### What you are asked to do
Everything in the records should be repeated exactly, down to the last character.

### Available data

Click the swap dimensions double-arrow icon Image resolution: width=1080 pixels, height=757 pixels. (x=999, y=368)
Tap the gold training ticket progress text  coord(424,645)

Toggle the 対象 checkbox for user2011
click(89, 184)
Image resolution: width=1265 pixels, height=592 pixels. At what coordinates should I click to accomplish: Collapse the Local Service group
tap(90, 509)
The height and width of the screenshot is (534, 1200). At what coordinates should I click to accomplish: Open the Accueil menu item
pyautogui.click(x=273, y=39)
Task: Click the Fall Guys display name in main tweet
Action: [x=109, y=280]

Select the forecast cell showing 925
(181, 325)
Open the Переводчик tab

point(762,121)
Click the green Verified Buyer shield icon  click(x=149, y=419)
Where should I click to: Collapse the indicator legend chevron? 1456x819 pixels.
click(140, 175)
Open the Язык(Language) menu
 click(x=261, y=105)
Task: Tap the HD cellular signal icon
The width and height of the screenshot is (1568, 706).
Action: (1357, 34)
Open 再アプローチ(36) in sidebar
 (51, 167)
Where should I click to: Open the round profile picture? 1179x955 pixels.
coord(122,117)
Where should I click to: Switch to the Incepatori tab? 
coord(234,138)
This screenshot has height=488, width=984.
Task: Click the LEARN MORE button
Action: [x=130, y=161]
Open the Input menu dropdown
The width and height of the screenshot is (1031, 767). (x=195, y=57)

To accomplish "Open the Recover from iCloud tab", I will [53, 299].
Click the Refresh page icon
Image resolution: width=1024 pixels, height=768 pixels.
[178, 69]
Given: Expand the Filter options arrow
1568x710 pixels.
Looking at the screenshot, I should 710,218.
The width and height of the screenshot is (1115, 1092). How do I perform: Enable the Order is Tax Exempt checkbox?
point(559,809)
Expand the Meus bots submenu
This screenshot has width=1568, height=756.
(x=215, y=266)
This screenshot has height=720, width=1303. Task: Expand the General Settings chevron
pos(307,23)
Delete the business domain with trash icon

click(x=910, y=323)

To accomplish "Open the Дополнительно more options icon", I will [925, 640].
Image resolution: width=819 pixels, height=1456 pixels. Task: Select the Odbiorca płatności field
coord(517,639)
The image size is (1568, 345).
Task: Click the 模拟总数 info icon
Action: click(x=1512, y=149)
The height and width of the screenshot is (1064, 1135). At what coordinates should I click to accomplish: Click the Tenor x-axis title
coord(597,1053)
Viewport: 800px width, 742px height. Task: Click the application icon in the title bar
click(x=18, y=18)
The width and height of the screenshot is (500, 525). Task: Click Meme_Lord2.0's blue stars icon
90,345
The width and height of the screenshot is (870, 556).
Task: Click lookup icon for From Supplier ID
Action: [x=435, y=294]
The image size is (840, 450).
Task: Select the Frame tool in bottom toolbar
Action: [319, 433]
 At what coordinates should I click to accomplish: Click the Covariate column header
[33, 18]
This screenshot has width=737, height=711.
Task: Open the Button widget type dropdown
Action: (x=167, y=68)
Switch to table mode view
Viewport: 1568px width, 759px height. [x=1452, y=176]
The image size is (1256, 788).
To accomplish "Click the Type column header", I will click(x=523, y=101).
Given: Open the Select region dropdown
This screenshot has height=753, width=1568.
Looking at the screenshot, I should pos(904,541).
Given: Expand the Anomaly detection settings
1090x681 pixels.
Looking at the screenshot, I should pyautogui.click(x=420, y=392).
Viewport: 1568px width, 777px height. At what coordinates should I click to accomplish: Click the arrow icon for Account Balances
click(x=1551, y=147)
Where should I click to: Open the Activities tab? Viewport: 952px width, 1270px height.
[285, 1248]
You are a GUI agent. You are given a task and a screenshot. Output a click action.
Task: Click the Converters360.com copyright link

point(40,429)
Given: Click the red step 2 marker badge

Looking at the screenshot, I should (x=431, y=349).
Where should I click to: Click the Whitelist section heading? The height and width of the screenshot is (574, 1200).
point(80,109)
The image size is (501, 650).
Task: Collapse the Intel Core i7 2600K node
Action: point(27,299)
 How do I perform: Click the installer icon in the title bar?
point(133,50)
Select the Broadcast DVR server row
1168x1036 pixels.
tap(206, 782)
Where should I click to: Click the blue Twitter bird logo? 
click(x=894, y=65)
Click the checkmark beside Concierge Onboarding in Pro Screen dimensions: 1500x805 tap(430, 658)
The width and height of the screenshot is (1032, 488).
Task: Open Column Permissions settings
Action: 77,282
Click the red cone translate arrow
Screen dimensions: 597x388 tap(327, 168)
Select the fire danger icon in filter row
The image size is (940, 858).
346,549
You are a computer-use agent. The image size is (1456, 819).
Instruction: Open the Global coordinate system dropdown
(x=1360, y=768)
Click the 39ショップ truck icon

### Response
Click the swap dimensions double-arrow icon Image resolution: width=1080 pixels, height=757 pixels. (x=999, y=368)
Tap the gold training ticket progress text  coord(424,645)

Toggle the 対象 checkbox for user2011
click(89, 184)
Image resolution: width=1265 pixels, height=592 pixels. At what coordinates should I click to accomplish: Collapse the Local Service group
tap(90, 509)
The height and width of the screenshot is (534, 1200). At what coordinates should I click to accomplish: Open the Accueil menu item
pyautogui.click(x=273, y=39)
Task: Click the Fall Guys display name in main tweet
Action: [x=109, y=280]

Select the forecast cell showing 925
(181, 325)
Open the Переводчик tab

point(762,121)
Click the green Verified Buyer shield icon  click(x=149, y=419)
Where should I click to: Collapse the indicator legend chevron? 1456x819 pixels.
click(140, 175)
Open the Язык(Language) menu
 click(x=261, y=105)
Task: Tap the HD cellular signal icon
The width and height of the screenshot is (1568, 706).
Action: (1357, 34)
Open 再アプローチ(36) in sidebar
 (51, 167)
Where should I click to: Open the round profile picture? 1179x955 pixels.
coord(122,117)
Where should I click to: Switch to the Incepatori tab? 
coord(234,138)
This screenshot has height=488, width=984.
Task: Click the LEARN MORE button
Action: [x=130, y=161]
Open the Input menu dropdown
The width and height of the screenshot is (1031, 767). (x=195, y=57)

To accomplish "Open the Recover from iCloud tab", I will [53, 299].
Click the Refresh page icon
Image resolution: width=1024 pixels, height=768 pixels.
[178, 69]
Given: Expand the Filter options arrow
1568x710 pixels.
Looking at the screenshot, I should 710,218.
The width and height of the screenshot is (1115, 1092). How do I perform: Enable the Order is Tax Exempt checkbox?
point(559,809)
Expand the Meus bots submenu
This screenshot has width=1568, height=756.
(x=215, y=266)
This screenshot has height=720, width=1303. Task: Expand the General Settings chevron
pos(307,23)
Delete the business domain with trash icon

click(x=910, y=323)

To accomplish "Open the Дополнительно more options icon", I will [925, 640].
Image resolution: width=819 pixels, height=1456 pixels. Task: Select the Odbiorca płatności field
coord(517,639)
The image size is (1568, 345).
Task: Click the 模拟总数 info icon
Action: click(x=1512, y=149)
The height and width of the screenshot is (1064, 1135). At what coordinates should I click to accomplish: Click the Tenor x-axis title
coord(597,1053)
Viewport: 800px width, 742px height. Task: Click the application icon in the title bar
click(x=18, y=18)
The width and height of the screenshot is (500, 525). Task: Click Meme_Lord2.0's blue stars icon
90,345
The width and height of the screenshot is (870, 556).
Task: Click lookup icon for From Supplier ID
Action: [x=435, y=294]
The image size is (840, 450).
Task: Select the Frame tool in bottom toolbar
Action: [319, 433]
 At what coordinates should I click to accomplish: Click the Covariate column header
[33, 18]
This screenshot has width=737, height=711.
Task: Open the Button widget type dropdown
Action: (x=167, y=68)
Switch to table mode view
Viewport: 1568px width, 759px height. [x=1452, y=176]
The image size is (1256, 788).
To accomplish "Click the Type column header", I will click(x=523, y=101).
Given: Open the Select region dropdown
This screenshot has height=753, width=1568.
Looking at the screenshot, I should pos(904,541).
Given: Expand the Anomaly detection settings
1090x681 pixels.
Looking at the screenshot, I should pyautogui.click(x=420, y=392).
Viewport: 1568px width, 777px height. At what coordinates should I click to accomplish: Click the arrow icon for Account Balances
click(x=1551, y=147)
Where should I click to: Open the Activities tab? Viewport: 952px width, 1270px height.
[285, 1248]
You are a GUI agent. You are given a task and a screenshot. Output a click action.
Task: Click the Converters360.com copyright link

point(40,429)
Given: Click the red step 2 marker badge

Looking at the screenshot, I should (x=431, y=349).
Where should I click to: Click the Whitelist section heading? The height and width of the screenshot is (574, 1200).
point(80,109)
The image size is (501, 650).
Task: Collapse the Intel Core i7 2600K node
Action: point(27,299)
 How do I perform: Click the installer icon in the title bar?
point(133,50)
Select the Broadcast DVR server row
1168x1036 pixels.
tap(206, 782)
Where should I click to: Click the blue Twitter bird logo? 
click(x=894, y=65)
Click the checkmark beside Concierge Onboarding in Pro Screen dimensions: 1500x805 tap(430, 658)
The width and height of the screenshot is (1032, 488).
Task: Open Column Permissions settings
Action: 77,282
Click the red cone translate arrow
Screen dimensions: 597x388 tap(327, 168)
Select the fire danger icon in filter row
The image size is (940, 858).
346,549
You are a computer-use agent. The image size is (1456, 819).
Instruction: Open the Global coordinate system dropdown
(x=1360, y=768)
Click the 39ショップ truck icon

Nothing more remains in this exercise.